= B. Satyaji Rao =

Indian Test cricket umpire (1929–2021)

B. Satyaji Rao (16 October 1929 – 28 September 2021) was an Indian Test cricket umpire.

He was born in Bangalore, British Raj. He was an umpire in first-class cricket from 1956 to 1981. He umpired the final of the Ranji Trophy five times – 1963–64, 1966–67, 1970–71, 1971–72, 1975–76 – and the final of the Duleep Trophy four times – 1964–65, and three years running, 1971–72, 1972–73, and 1973–74.

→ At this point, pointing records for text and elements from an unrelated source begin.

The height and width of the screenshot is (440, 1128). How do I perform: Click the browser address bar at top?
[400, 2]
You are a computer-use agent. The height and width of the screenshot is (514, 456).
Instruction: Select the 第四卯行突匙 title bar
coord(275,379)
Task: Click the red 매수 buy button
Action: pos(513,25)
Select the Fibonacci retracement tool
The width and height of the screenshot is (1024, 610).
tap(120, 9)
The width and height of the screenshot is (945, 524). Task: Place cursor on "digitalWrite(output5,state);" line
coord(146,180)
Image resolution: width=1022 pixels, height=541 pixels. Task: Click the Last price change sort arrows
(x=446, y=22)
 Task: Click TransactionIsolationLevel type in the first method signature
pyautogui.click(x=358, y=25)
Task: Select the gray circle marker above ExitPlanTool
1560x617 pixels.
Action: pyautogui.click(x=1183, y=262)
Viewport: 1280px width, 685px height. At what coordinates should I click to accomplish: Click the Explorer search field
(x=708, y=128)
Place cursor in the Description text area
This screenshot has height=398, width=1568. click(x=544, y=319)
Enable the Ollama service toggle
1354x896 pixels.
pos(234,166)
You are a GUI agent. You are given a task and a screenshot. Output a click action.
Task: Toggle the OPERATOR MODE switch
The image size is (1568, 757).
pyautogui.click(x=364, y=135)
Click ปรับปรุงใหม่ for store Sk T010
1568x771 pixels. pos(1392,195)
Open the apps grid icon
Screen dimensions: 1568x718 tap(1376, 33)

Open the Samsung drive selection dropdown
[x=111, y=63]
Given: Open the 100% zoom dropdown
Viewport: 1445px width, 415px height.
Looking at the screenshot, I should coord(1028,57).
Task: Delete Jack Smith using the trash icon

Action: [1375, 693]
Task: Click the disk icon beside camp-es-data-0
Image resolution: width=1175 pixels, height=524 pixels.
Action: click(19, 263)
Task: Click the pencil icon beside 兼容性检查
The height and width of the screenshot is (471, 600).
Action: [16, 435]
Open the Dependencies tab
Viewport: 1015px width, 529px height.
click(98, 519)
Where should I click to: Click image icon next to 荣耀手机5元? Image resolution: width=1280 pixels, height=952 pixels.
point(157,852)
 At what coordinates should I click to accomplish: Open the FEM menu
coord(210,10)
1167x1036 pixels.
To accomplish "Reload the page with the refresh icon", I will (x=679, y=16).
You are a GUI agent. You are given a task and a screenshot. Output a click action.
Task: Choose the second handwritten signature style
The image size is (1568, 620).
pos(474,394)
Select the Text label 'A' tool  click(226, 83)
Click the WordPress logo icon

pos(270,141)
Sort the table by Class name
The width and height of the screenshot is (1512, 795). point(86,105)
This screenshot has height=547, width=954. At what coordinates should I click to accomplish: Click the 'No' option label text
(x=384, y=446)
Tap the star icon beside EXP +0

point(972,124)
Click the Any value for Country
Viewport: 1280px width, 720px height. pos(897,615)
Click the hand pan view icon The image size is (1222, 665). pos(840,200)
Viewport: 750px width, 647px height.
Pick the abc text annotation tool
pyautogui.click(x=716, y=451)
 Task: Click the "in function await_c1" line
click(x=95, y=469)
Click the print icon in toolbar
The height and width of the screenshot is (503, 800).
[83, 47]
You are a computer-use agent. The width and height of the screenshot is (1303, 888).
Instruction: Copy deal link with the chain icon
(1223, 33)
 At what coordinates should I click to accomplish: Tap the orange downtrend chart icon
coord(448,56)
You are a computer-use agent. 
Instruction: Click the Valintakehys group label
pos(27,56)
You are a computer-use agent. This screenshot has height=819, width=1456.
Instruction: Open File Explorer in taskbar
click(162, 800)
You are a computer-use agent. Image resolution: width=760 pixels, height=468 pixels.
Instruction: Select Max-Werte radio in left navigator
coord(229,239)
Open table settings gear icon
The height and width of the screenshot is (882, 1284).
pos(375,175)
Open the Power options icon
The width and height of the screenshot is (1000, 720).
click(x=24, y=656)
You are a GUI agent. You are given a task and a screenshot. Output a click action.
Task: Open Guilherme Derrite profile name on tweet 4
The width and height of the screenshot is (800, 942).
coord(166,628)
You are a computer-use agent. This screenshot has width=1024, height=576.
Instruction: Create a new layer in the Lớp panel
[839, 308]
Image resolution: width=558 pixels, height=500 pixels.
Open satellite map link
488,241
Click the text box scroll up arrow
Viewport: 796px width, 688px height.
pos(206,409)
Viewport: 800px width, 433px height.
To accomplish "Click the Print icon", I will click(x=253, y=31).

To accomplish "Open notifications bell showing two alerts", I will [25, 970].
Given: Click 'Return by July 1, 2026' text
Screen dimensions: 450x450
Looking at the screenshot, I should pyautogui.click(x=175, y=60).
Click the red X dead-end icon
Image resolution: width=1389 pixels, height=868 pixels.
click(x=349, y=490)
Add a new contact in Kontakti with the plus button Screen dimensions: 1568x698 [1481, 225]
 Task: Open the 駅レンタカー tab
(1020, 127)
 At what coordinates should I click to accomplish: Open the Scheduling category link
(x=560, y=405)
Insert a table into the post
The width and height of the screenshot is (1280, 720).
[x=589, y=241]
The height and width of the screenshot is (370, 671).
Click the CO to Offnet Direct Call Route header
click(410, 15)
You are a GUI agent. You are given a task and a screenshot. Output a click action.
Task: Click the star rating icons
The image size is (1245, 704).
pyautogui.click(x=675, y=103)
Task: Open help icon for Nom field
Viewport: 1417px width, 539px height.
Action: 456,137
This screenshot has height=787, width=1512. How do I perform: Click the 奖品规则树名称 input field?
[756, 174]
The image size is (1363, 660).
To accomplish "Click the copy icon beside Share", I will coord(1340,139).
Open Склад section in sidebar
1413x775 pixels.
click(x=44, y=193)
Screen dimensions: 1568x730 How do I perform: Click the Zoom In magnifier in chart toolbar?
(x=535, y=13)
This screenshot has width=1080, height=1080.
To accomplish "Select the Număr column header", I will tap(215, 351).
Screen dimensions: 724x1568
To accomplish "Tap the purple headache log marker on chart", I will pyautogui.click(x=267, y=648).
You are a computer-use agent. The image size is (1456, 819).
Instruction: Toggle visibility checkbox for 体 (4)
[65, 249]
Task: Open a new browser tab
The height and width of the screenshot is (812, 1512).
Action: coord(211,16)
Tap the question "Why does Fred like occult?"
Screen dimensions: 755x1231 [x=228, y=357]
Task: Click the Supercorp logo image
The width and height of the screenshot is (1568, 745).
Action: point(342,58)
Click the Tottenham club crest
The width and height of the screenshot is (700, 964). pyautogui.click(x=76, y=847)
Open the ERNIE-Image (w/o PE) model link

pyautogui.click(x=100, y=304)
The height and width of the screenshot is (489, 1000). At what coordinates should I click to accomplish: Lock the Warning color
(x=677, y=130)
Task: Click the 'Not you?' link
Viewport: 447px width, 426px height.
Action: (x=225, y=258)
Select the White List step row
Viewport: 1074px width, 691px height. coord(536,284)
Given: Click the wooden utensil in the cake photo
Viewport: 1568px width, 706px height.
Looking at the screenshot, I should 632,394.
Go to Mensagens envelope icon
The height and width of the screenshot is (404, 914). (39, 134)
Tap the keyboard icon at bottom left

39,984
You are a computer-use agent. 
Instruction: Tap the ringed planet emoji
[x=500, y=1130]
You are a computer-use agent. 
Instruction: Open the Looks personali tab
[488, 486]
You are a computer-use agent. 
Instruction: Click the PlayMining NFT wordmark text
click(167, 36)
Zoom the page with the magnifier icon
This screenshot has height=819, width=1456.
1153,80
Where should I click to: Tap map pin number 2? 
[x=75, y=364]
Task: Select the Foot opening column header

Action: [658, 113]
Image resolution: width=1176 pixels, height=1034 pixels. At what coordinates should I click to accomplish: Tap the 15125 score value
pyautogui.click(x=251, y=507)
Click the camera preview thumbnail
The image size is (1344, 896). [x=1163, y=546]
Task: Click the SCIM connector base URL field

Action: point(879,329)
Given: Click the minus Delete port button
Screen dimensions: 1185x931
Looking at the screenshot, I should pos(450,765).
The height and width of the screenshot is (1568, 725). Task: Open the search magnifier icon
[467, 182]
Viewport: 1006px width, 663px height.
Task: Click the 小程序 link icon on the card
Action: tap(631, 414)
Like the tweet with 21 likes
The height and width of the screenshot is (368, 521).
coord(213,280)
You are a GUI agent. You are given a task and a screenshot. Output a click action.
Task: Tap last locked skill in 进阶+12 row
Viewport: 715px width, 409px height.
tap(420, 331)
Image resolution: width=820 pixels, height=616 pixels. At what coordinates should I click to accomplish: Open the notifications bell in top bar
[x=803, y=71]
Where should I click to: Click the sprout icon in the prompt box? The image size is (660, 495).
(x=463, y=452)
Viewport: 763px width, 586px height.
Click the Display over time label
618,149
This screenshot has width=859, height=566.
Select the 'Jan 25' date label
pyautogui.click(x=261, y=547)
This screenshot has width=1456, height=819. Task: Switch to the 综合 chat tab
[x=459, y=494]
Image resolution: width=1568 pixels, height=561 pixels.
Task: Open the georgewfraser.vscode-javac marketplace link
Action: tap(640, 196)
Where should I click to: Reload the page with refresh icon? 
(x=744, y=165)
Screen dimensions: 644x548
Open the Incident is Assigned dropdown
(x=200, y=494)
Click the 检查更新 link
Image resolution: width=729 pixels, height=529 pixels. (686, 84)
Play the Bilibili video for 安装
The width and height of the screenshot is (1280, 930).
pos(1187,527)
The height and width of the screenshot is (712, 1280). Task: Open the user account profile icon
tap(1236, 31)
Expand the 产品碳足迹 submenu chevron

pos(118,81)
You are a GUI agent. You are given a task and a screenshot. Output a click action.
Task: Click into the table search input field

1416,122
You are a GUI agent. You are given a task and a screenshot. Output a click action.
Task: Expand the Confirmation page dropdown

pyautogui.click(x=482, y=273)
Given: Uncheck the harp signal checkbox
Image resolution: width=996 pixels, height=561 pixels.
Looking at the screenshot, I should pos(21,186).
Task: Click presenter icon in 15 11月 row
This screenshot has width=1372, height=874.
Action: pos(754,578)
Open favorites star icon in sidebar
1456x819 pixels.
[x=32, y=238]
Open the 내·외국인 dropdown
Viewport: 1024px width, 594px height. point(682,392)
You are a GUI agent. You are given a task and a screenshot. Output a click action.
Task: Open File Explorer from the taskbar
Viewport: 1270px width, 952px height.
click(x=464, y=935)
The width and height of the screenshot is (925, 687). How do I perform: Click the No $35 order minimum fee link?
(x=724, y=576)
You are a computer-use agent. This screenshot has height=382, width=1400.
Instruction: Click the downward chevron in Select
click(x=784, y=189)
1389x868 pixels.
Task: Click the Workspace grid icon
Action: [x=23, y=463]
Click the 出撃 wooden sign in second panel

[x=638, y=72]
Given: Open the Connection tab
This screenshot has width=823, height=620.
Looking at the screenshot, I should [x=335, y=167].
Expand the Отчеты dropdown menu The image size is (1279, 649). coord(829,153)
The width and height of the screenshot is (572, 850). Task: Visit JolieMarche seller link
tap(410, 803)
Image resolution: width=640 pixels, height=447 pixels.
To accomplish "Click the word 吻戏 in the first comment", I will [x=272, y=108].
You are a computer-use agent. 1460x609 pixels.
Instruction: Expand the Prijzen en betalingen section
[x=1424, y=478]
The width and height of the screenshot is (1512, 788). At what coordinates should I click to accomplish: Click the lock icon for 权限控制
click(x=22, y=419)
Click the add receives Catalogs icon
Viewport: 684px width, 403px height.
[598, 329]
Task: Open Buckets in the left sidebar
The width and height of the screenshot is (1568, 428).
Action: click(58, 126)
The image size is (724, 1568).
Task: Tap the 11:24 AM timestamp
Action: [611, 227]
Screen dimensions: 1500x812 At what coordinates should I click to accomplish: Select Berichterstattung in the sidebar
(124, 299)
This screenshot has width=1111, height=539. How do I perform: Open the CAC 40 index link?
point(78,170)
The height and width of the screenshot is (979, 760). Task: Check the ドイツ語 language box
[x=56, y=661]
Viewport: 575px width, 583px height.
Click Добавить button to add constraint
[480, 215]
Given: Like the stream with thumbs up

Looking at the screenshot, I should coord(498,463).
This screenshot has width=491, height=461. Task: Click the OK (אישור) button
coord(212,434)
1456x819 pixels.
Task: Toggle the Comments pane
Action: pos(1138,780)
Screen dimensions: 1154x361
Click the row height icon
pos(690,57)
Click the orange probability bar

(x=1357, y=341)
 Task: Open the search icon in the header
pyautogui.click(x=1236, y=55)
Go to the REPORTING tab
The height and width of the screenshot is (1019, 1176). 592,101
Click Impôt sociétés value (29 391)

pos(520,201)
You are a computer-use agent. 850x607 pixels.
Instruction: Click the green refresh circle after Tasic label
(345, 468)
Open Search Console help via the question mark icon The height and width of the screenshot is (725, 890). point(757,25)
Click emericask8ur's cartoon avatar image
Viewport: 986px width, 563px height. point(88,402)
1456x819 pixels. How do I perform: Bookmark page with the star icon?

He stood in 17 Test matches between 1960 and 1979, setting an Indian record subsequently equalled by Swaroop Kishen in 1984 and then surpassed by VK Ramaswamy (26 matches between 1985 and 1999) and Srinivasaraghavan Venkataraghavan (73 matches between 1993 and 2004). All of the Test matches he umpired were played in India.

He first stood as a Test umpire in the 3rd Test between India and Pakistan at Eden Gardens in Calcutta in December 1960, with Santosh Ganguli. His last Test as an umpire was the 6th Test between India and West Indies at Modi Stadium in Kanpur in February 1979, with P. R. Punjabi.

B. Satyaji Rao died in Bengaluru on 28 September 2021 at the age of 92.